Dwarf planet Ceres has lots of carbon

Data from NASA's Dawn spacecraft shows that Ceres’ surface might have more than five times as much carbon as the most carbon-rich meteorites found on Earth.
By | Published: December 12, 2018 | Last updated on May 18, 2023

Ceres

NASA’s Dawn spacecraft captured this image of the central peak of the Urvara impact crater on Ceres. This terrain contains products of rock-water interactions like carbonates.

NASA/JPL-Caltech/UCLA/MPS/DLR/IDA
Organics on Ceres

Data from NASA’s Dawn spacecraft show that there is an abundance of carbon on Ceres.

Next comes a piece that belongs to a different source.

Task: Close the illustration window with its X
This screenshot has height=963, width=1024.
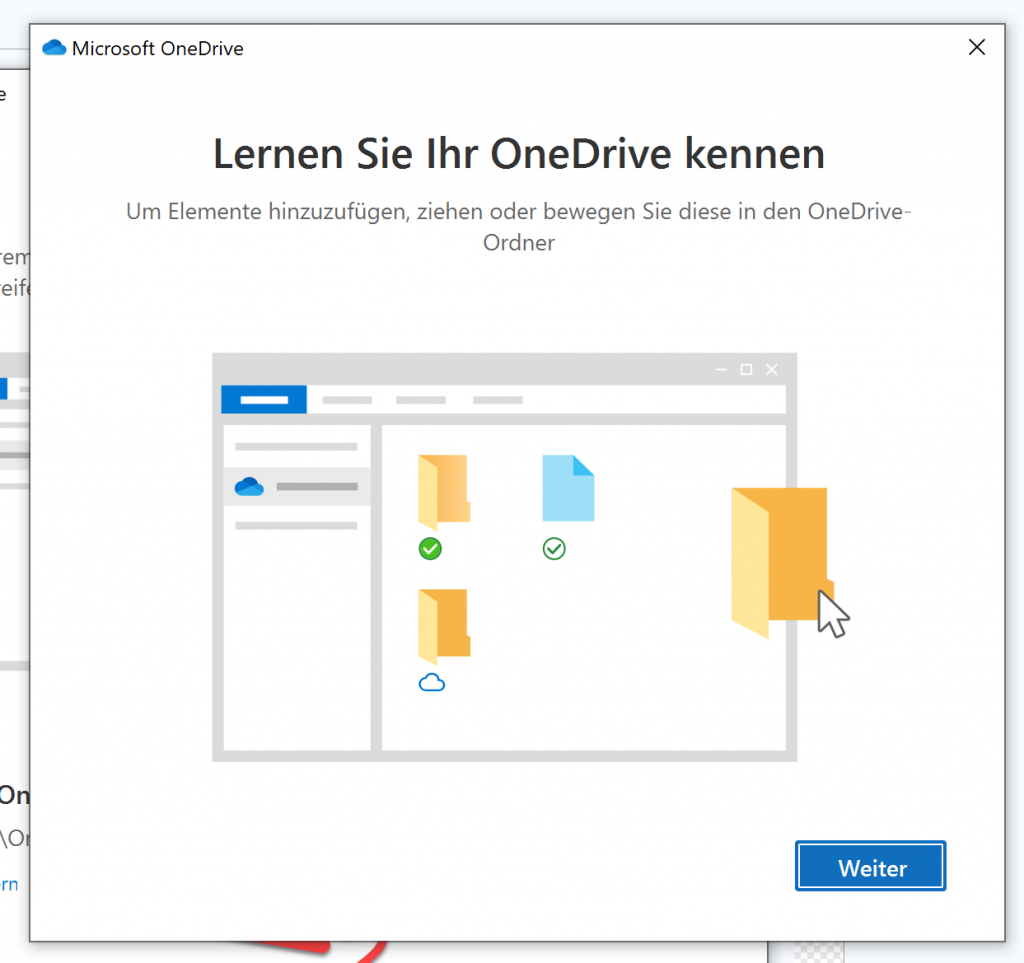Action: (771, 369)
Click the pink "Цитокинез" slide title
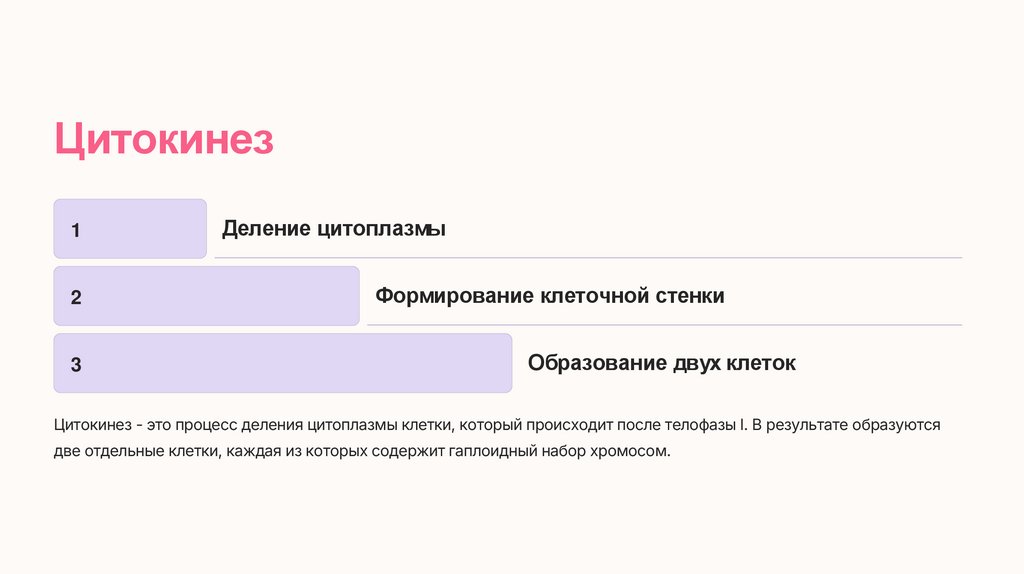This screenshot has width=1024, height=574. (x=163, y=140)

Dawn ended its mission on November 1, 2018. However, the spacecraft has remained in orbit around Ceres 257 million miles from Earth. Propelled by an ion engine, the craft was the first to ever visit a dwarf planet. And, in its orbit around Ceres, Dawn has now collected data that provides evidence of organic matter on the planet’s surface.

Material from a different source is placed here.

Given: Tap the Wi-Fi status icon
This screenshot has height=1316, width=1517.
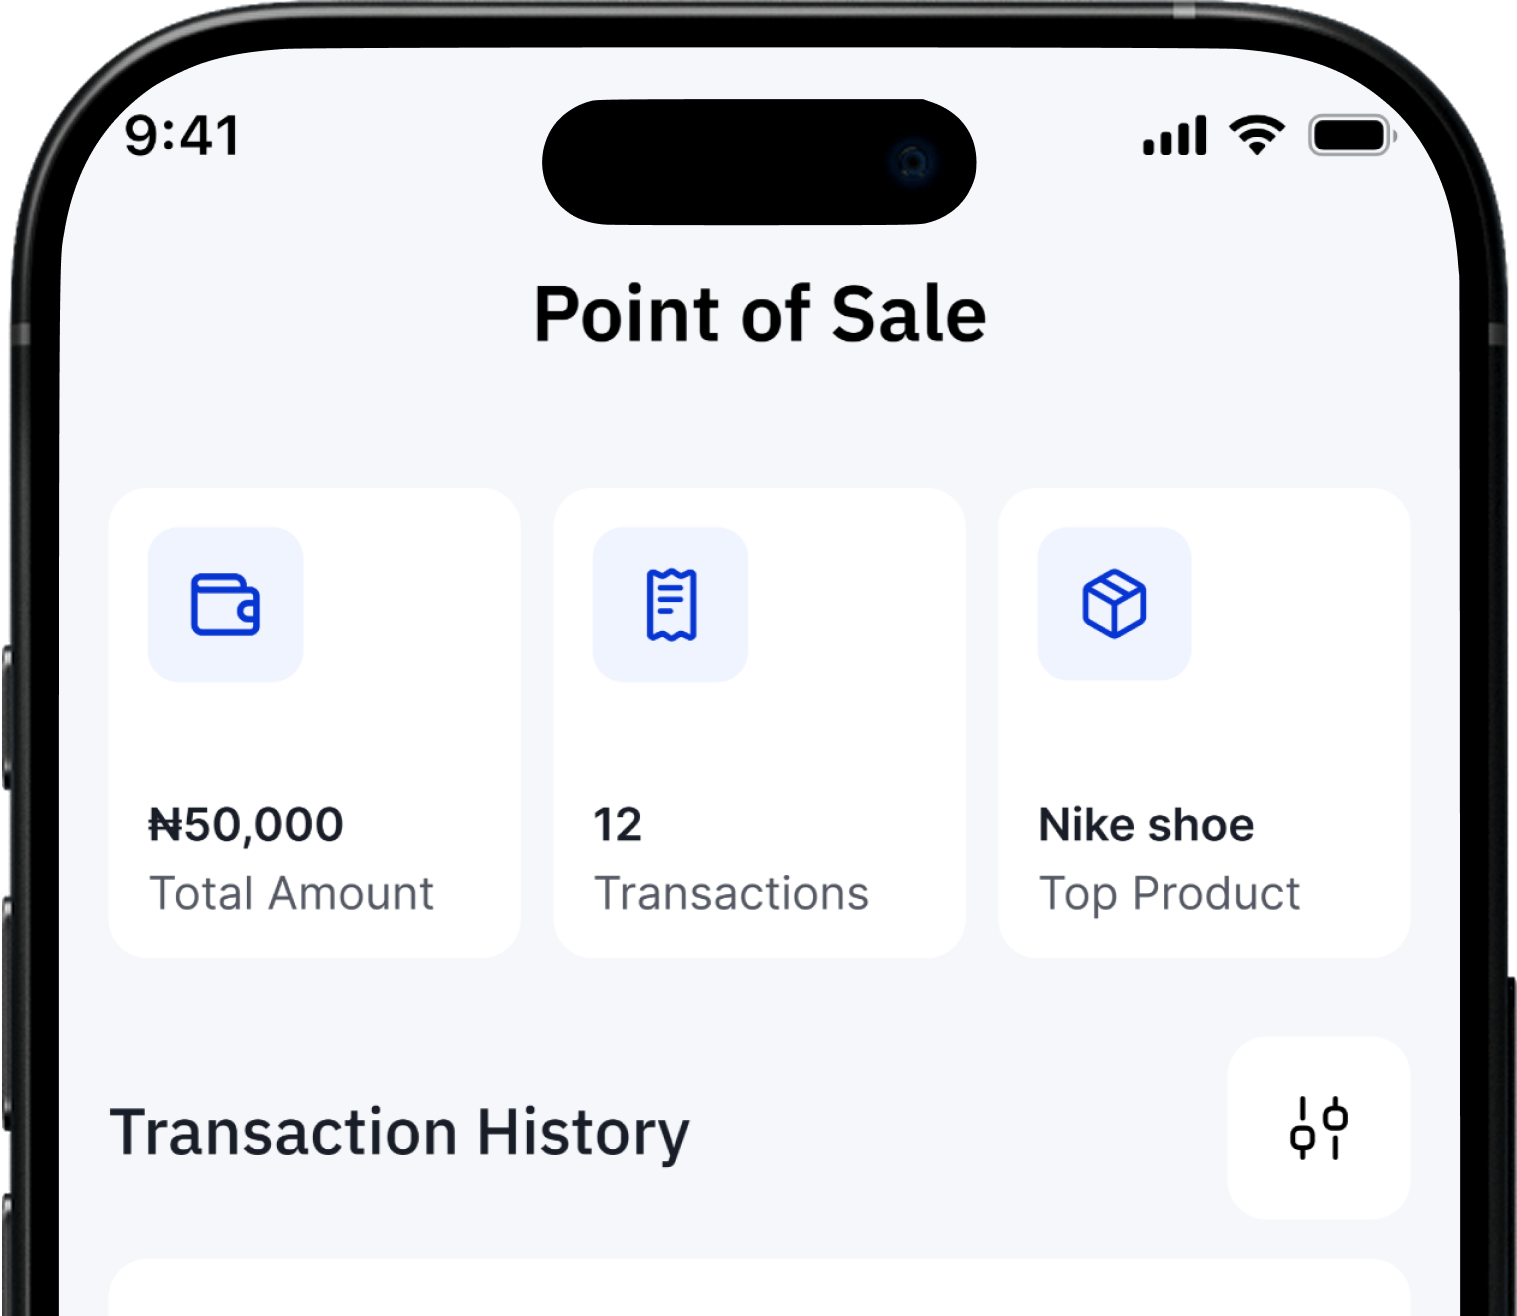Looking at the screenshot, I should 1257,135.
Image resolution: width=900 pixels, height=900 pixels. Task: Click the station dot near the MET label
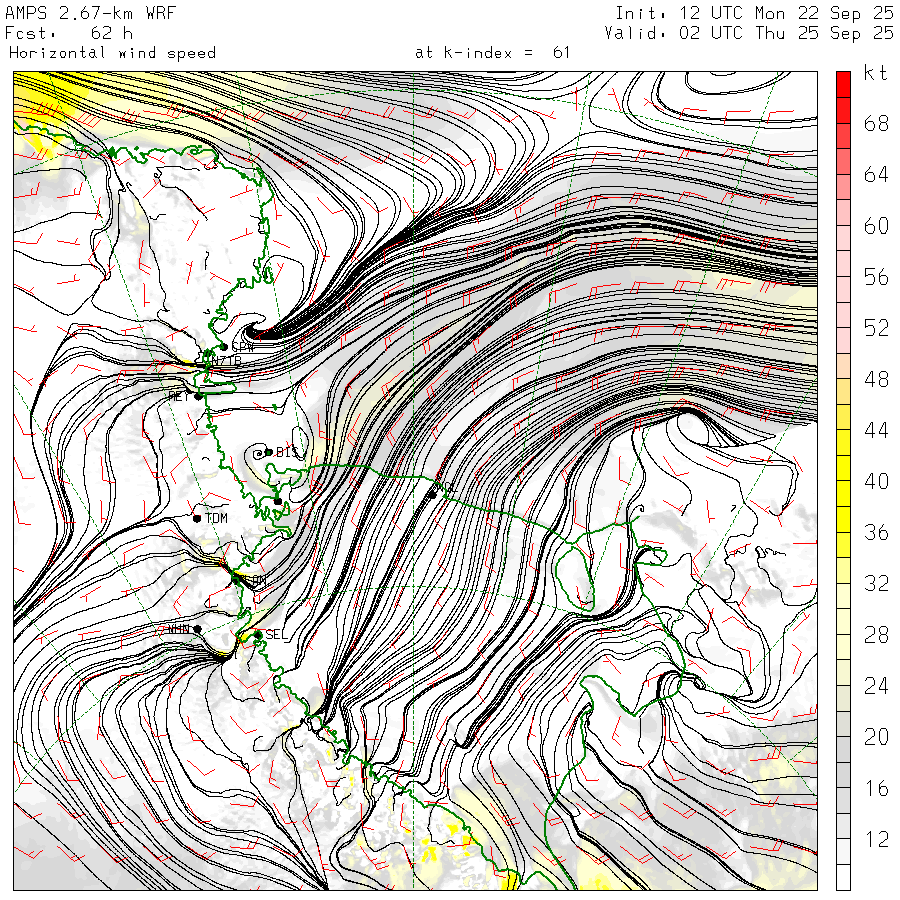198,396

In a new study detailing these findings, a team from Texas’ Southwest Research Institute (SwRI) concluded that Ceres’ surface might have more than five times as much carbon as most carbon-rich meteorites found on Earth.

“Ceres is like a chemical factory. Among inner solar system bodies, Ceres’ has a unique mineralogy, which appears to contain up to 20 percent carbon by mass in its near surface. Our analysis shows that carbon-rich compounds are intimately mixed with products of rock-water interactions, such as clays,” SwRI’s Simone Marchi, the lead author on the paper, said in a statement.

Exploring Ceres

Previous data from Dawn showed that water is present on the dwarf planet, and, in the past, chemical reactions generated when that water met rocks on the surface have generated a range of products like ammonium, phyllosilicates and carbonates. Along with magnetite, a kind of iron oxide, these things make Ceres’ surface fairly dark.


But, there was something missing from our understanding of Ceres’s surface, the SwRi researchers say. New data from Dawn indicate that amorphous carbon, a carbon-rich organic material, is likely present in significant quantities on the dwarf planet’s surface and near subsurface.

Organic materials refer to any molecule that contains carbon, which is the basis for all life as we know it.

Spread of Life

The finding has implications for our understanding of how life may have spread through the solar system, as it changes our understanding of what different bodies in the solar system are made out of. Some may have more carbon than thought, lending credence to theories that life or its precursors were transported by asteroids.

“With these findings, Ceres has gained a pivotal role in assessing the origin, evolution and distribution of organic species across the inner solar system. One has to wonder about how this world may have driven organic chemistry pathways, and how these processes may have affected the make-up of larger planets like the Earth,” Marchi said.

The researchers still aren’t sure how Ceres got its organics: They could have either been accreted early in its formation, or acquired over time the dwarf planet was hit by meteorites.

Either way, it’s likely that Ceres saw a lot of interactions between water and its minerals at some point in the past. It’s a situation that can create conditions ideal for organic chemistry, and that has implications for theories that organic material was transported throughout the solar system by asteroids and other bodies.

This work was published in the journal Nature Astronomy.